Banda minima garantita

A corto di soluzioni e di speranze, contattai un operatore locale. Arrivò un capellone col chiodo di pelle nera e gli stivali, che calpestò buona parte del mio orto in pendenza per calcolare triangolazioni di ponti radio, mentre ascoltava le mie lamentele per anni di delusioni, download falliti, videochiamate abortite. Poi si illuminò e disse sì, si può fare. Sei coperto dal servizio.

Felice come una Pasqua, avrei firmato il contratto anche seduta stante, con il gambo di un sedano. Ebbi l’inconsapevole buon senso di non cedere all’entusiasmo: le reminiscenze giuridiche mi suggerirono di leggere le clausole scritte in corpo quattro. La connessione costava uno sproposito, tra attivazioni e manutenzione; tra le voci di costo, compariva pure una sospetta penale – molto alta – per la risoluzione anticipata del contratto. Il prezzo era di tre, quattro volte superiore a un normale contratto per la fibra in un centro urbano cablato. Ma soprattutto le prestazioni, già scarsucce, non erano garantite: la loro formula recava la classica locuzione «fino a 10 mega in download». Fino a: anche 0,001 megabit è «fino a».

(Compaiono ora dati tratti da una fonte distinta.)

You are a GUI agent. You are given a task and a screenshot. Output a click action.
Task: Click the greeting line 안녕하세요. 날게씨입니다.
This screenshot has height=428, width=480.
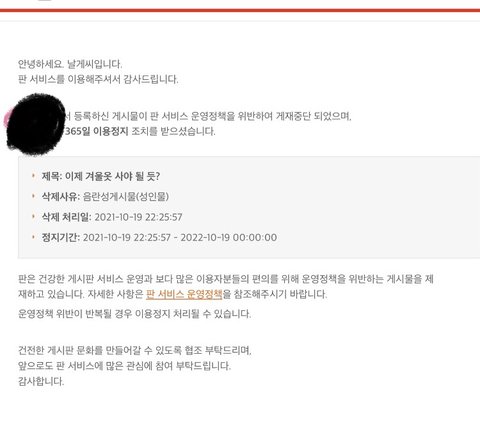click(70, 64)
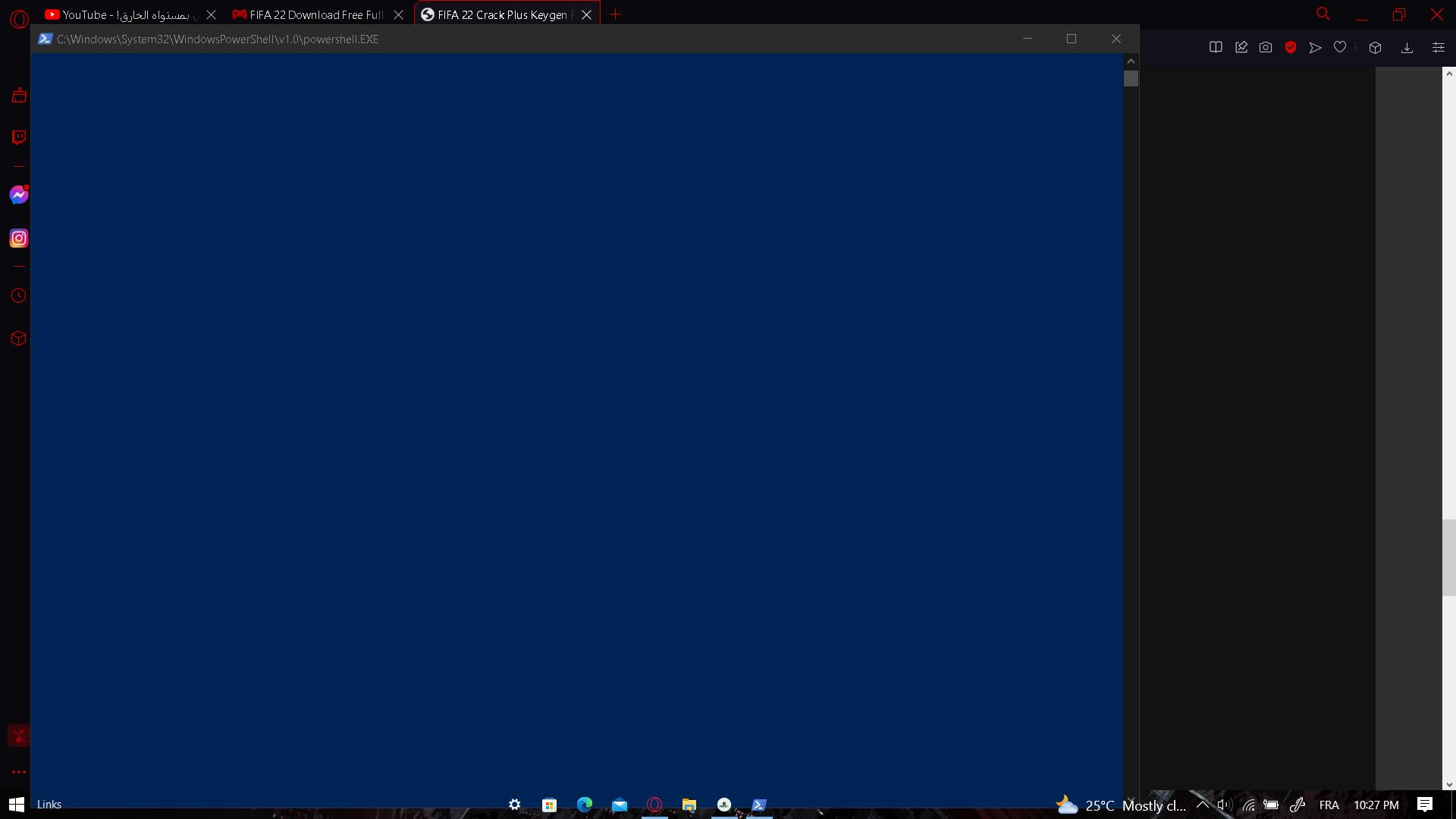Expand sidebar's three-dot setup menu
The height and width of the screenshot is (819, 1456).
click(19, 772)
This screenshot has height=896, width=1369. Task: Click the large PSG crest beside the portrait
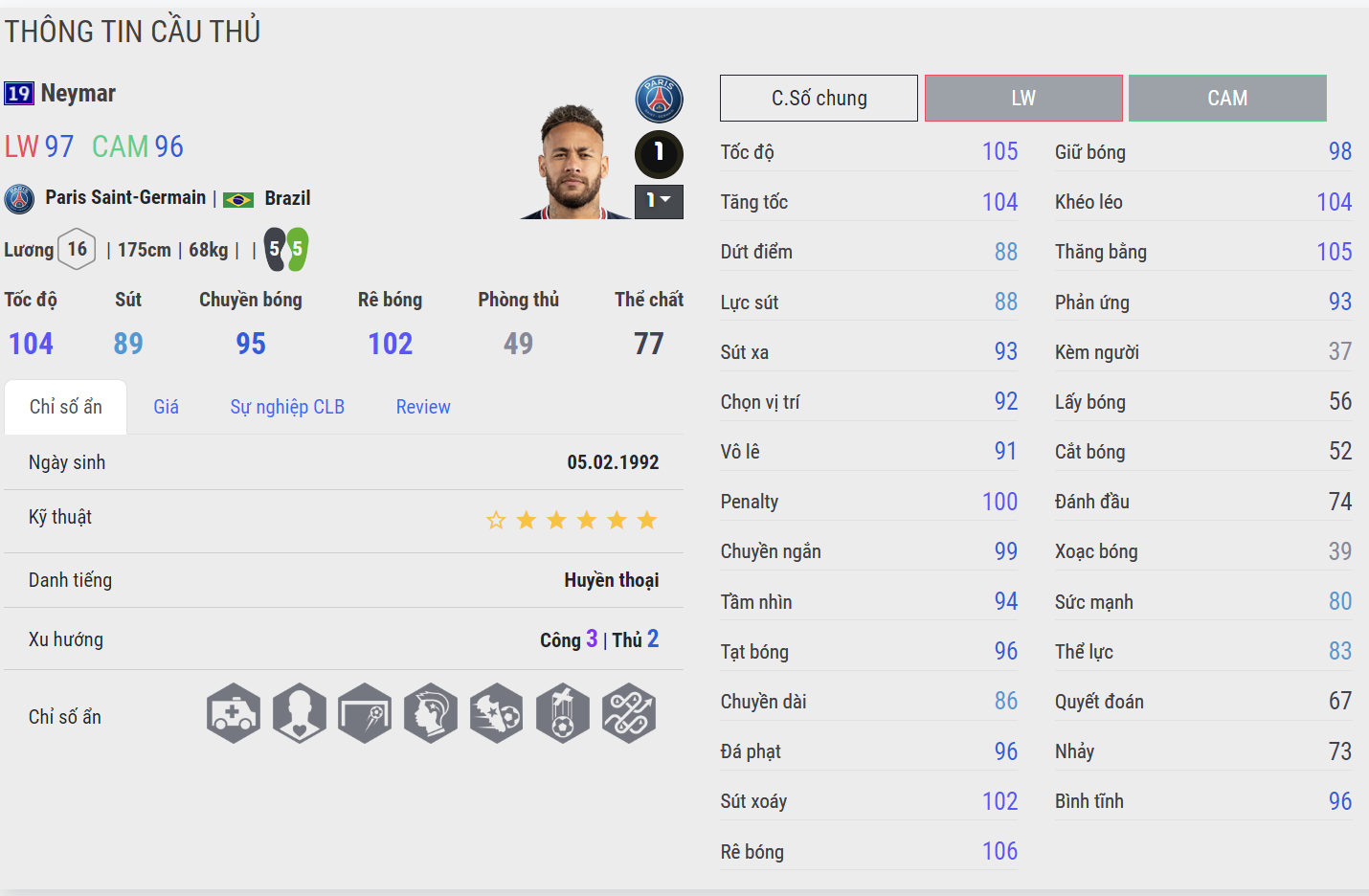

La banda minima garantita, difatti, era intorno a quella della famosa connessione col cavo, quella del fucile spianato dal vicino sospettoso. La loro pagina su Facebook, ancorché depurata da qualche recensione inaffidabile perché eccessivamente rabbiosa, pullulava di segnalazioni. Di giorno tutto bene o quasi ma alla sera, cioè quando tutti sono a casa a usare la connessione, le velocità precipitavano. Quando il metallaro mi richiamò per siglare il contratto, gli dissi sbrigativamente che ci avrei pensato, lui capì che non ci saremmo più sentiti.

Santa antenna

Anno 2020: se non ho ancora venduto la cascina, è perché un operatore telefonico mobile ha installato un’antenna poco lontano. Mica per pietà: serve a garantire la copertura telefonica cellulare di due o tre comuni confinanti. Involontariamente, però, mi ha fornito una ciambella di salvataggio. L’operatore ha una società secondaria, che vende schede sim a basso costo. Con 12 euro, si hanno 100 giga al mese. Se mio figlio li esaurisce in una settimana di puntate dei Paw Patrol su YouTube, ricarico e riparto.

Per darmi una parvenza di contemporaneità, ho esteso la rete wifi a tutta la casa e, grazie all’antenna, ora posso dire di avere una connessione paragonabile a una discreta fibra. In compenso sono dovuto diventare, mio malgrado, esperto di telecomunicazioni. Quando arriva un acquazzone, so già che la mia saponetta 4G perderà il segnale, si connetterà a un’antenna più lontana e io tornerò a un penoso 3G.

Credo che i tecnici di quell’azienda abbiano una mia fotografia mitragliata di spilloni: a ogni perturbazione seria, sanno già che sta per arrivare il mio report fatto di schermate di una app tecnica che misura quantità e qualità del segnale: Tac-Eci, eNB-Lcid, insieme a una serie di risposte a domande che per prassi mi devono comunque fare: sì, ho già provato a connettermi fuori dalle mura domestiche. Sì, ho già provato a inserire la Sim in un altro apparecchio, e non va. Sì, ho una seconda Sim che ha gli stessi problemi. Sì, ho spento e riacceso più volte il device e non ho risolto.

Metano vince su rame

La scorsa primavera, nel mio paesiello è arrivato il metano. Fino al 2019 qualcuno si scaldava a legna, altri con il gas liquido. Sospetto che il vicino col fucile usasse anche qualcosa di vietatissimo, a giudicare dal colore del fumo che spuntava dal comignolo. Durante lo scavo, con la benna mordente un operaio ha tranciato di netto il cavo telefonico steso dall’operatore improvvido, quello che il vicino voleva passare per le armi. L’ho scoperto giorni fa, per caso.